Parse transcripts on speaker"s name and grab subsequent paragraphs

Parse transcripts on speaker"s name and grab subsequent paragraphs

am 26.01.2008 23:26:26 von Perchance

Here's the sort of text I'm looking at that's driving me nuts.

####

JOE: Hello, Jane.

How are you?

Has it been a good day?

JANE: Hey, Joe.

It's been good for me.

JOE: Great.

####

I'd like to parse the transcripts into an ordered hash that would have

[speaker => name,
statement => concatenation of multiple lines of text spoken by that
person
order => For instance, Joe's first statement is 1, Jane's 2, et
cetera.
]

I've tried stepping through the text file with a foreach $line, or as
a total string, with split()'s and regexes built around /[A-Z]+:/ but
I can't get it line up. I fear the regex is beyond me. Can anyone
help?

Thanks.

Re: Parse transcripts on speaker"s name and grab subsequent paragraphs

am 27.01.2008 01:28:31 von Tad J McClellan

perchance wrote:


> I'd like to parse the transcripts into an ordered hash that would have


There is no such thing as an "ordered hash"...


> [speaker => name,
> statement => concatenation of multiple lines of text spoken by that
> person
> order => For instance, Joe's first statement is 1, Jane's 2, et
> cetera.
> ]
>
> I've tried stepping through the text file with a foreach $line, or as
> a total string, with split()'s and regexes built around /[A-Z]+:/ but


BILLY BOB: But what about matching my name Perchance?


> I can't get it line up. I fear the regex is beyond me.


The regex is of "Hello World" complexity, it must be something
else that is beyond you.

:-)


> Can anyone
> help?


You simply need a better data structure.

If you want ordering, then you want an array.

If you want to save several attributes in each array element,
then you want a hash.

If you want ordering and named attributes, you want a LoH.

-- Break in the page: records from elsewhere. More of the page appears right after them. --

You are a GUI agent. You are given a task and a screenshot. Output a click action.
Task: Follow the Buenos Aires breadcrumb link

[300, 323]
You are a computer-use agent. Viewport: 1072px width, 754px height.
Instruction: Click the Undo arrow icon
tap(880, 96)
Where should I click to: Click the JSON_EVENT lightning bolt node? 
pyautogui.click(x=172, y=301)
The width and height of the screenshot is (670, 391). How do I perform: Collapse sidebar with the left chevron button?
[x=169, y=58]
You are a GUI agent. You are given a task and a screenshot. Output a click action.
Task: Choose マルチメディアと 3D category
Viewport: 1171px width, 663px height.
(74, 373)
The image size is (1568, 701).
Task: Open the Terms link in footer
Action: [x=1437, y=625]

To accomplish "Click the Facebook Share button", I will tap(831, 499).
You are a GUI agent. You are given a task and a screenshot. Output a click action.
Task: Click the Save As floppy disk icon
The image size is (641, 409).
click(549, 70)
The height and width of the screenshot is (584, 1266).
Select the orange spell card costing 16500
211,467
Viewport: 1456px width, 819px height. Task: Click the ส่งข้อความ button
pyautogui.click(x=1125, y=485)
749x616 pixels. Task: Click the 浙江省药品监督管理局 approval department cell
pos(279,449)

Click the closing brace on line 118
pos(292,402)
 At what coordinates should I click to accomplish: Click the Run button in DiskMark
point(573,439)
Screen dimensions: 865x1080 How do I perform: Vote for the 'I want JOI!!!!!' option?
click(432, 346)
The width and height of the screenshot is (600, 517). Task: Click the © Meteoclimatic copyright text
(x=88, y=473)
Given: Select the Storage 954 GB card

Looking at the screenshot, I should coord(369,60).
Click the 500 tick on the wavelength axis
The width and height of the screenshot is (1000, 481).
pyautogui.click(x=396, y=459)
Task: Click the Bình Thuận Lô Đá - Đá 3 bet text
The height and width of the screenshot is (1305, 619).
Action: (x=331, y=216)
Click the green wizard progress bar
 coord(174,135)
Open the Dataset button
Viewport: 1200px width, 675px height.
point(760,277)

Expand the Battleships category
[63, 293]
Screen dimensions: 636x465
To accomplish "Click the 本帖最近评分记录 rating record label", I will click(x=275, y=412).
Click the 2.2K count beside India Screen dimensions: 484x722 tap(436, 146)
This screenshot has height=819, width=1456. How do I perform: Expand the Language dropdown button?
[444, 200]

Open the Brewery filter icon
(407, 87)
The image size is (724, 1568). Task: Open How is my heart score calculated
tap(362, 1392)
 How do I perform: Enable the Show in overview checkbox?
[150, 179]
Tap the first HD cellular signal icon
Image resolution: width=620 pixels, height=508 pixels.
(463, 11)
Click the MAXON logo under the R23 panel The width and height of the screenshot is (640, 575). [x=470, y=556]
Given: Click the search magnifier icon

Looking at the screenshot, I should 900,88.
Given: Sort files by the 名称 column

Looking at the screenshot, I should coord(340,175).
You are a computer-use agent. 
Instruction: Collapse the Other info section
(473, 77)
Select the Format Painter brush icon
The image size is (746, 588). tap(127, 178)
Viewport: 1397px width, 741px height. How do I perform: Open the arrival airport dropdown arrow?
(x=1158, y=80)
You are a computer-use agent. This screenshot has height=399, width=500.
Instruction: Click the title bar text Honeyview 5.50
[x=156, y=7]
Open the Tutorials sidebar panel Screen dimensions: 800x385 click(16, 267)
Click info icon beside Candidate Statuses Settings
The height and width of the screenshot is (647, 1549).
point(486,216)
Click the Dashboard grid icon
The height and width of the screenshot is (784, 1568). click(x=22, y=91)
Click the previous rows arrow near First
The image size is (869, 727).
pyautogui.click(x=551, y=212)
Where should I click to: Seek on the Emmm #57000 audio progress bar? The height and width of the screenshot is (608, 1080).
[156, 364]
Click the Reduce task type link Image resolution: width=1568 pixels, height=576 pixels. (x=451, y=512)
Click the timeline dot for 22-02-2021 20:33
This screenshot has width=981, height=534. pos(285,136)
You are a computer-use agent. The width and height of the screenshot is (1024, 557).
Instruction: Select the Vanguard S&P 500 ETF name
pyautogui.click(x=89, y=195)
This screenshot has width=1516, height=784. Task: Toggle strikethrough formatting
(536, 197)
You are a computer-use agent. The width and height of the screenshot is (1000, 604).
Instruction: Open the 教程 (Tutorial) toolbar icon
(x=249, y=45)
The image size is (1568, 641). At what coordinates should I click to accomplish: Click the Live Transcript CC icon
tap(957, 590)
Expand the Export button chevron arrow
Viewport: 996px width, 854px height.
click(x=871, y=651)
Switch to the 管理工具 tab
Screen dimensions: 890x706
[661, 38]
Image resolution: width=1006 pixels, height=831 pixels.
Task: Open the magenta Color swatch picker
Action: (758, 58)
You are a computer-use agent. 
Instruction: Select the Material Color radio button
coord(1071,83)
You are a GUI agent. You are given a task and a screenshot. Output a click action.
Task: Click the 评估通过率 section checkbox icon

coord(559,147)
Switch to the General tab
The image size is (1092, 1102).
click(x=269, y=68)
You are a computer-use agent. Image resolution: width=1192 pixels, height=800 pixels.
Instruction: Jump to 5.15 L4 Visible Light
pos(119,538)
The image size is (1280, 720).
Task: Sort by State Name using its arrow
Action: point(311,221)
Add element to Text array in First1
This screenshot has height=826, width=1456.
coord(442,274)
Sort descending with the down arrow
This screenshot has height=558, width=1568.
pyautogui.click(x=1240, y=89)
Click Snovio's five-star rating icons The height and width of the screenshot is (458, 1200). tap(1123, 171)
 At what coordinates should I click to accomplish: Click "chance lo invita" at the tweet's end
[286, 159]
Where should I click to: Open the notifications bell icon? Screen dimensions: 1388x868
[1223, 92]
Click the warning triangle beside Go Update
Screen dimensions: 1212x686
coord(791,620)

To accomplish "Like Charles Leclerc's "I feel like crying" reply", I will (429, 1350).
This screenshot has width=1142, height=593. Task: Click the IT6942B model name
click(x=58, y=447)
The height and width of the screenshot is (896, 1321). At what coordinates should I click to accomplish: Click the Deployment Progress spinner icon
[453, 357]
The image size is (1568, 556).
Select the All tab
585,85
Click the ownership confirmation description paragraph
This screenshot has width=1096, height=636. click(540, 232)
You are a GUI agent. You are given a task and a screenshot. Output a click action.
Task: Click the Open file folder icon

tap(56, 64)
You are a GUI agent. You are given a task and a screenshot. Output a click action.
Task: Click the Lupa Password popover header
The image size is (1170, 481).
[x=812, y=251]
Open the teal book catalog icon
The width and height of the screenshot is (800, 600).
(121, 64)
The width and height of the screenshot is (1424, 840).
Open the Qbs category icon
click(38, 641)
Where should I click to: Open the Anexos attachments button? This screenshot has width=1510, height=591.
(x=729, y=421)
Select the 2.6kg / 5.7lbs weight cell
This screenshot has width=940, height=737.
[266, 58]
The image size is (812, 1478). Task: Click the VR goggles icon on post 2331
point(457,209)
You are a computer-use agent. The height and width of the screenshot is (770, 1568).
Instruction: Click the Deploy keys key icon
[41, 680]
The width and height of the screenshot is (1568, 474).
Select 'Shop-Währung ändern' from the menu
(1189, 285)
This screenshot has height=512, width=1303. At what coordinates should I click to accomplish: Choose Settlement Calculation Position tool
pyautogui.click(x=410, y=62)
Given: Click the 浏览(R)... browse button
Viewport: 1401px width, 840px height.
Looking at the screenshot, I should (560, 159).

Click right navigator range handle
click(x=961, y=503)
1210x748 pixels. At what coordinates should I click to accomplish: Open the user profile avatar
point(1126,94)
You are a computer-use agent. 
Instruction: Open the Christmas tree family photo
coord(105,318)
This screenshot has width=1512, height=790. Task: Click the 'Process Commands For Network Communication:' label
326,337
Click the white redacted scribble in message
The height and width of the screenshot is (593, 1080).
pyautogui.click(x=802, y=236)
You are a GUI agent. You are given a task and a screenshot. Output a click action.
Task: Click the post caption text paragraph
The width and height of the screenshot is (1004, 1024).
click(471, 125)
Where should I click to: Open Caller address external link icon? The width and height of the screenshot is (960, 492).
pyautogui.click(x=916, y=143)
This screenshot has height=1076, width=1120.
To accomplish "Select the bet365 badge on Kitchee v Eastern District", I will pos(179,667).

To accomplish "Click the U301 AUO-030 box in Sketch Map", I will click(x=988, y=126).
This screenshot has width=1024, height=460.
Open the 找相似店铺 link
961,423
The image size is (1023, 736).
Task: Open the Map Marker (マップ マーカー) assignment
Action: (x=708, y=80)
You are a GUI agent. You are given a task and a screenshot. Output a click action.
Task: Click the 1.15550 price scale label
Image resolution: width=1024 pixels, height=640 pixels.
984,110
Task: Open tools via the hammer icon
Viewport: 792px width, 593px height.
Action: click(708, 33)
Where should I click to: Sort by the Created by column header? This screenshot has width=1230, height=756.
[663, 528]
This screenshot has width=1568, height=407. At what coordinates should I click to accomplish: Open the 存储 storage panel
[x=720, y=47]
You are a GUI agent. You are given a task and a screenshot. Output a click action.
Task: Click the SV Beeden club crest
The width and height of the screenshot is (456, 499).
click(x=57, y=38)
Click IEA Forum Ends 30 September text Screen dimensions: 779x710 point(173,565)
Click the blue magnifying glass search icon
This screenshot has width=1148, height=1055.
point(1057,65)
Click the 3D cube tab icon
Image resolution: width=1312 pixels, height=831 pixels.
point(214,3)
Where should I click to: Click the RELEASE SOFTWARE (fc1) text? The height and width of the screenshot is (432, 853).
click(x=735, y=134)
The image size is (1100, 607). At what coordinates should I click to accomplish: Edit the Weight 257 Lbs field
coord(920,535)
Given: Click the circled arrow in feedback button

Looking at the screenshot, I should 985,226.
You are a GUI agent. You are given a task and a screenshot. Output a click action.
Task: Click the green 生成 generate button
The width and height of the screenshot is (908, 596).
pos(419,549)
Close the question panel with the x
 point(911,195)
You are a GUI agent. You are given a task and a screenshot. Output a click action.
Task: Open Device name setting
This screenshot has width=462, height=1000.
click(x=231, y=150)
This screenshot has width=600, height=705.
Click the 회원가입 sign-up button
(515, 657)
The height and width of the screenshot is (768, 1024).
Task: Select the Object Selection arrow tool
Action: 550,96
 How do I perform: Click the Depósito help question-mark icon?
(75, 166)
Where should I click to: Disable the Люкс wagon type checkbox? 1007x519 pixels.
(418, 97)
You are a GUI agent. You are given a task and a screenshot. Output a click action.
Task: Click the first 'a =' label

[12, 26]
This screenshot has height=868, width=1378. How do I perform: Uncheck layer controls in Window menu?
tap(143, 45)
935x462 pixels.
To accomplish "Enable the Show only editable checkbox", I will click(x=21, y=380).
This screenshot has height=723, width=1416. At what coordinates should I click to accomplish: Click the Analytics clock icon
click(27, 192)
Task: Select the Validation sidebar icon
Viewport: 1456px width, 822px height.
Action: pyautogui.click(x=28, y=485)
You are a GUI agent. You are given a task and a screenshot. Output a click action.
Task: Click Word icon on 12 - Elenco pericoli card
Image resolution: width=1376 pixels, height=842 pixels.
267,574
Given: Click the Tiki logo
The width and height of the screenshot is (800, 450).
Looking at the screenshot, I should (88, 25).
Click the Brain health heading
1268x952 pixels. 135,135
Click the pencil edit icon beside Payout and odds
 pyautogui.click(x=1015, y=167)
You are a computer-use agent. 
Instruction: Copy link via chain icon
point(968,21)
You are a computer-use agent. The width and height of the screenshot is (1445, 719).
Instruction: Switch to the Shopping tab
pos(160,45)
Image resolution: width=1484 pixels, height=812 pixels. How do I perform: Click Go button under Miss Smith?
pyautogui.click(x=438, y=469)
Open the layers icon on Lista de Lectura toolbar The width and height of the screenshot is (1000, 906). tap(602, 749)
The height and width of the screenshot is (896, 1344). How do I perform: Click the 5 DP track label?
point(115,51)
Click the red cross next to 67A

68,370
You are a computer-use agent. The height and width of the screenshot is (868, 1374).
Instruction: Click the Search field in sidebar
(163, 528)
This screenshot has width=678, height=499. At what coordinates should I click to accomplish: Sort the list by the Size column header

(List of Hashes, really an array containing hash references.)

See:
perldoc perlreftut
etc...

--------------------------------
#!/usr/bin/perl
use warnings;
use strict;

my($speaker, $stmt);
my @stmts;
while ( ) {
next if /^\s+$/;

if ( /^([A-Z ]+):\s+(.*)/ ) { # new speaker
push @stmts, { speaker => $speaker, stmt => $stmt} if $stmt;
$speaker = $1;
$stmt = $2;
}
else { # more dialog
chomp;
$stmt .= " $_";
}
}
push @stmts, { speaker => $speaker, stmt => $stmt};

foreach ( 0 .. $#stmts ) { # Hash Slice to get attributes out
my($speaker, $stmt) = @{ $stmts[$_] }{ qw/ speaker stmt / };
print "$_: $speaker\n $stmt\n\n";
}

__DATA__
JOE: Hello, Jane.

How are you?

Has it been a good day?

JANE: Hey, Joe.

It's been good for me.

JOE: Great.
--------------------------------



--
Tad McClellan
email: perl -le "print scalar reverse qq/moc.noitatibaher\100cmdat/"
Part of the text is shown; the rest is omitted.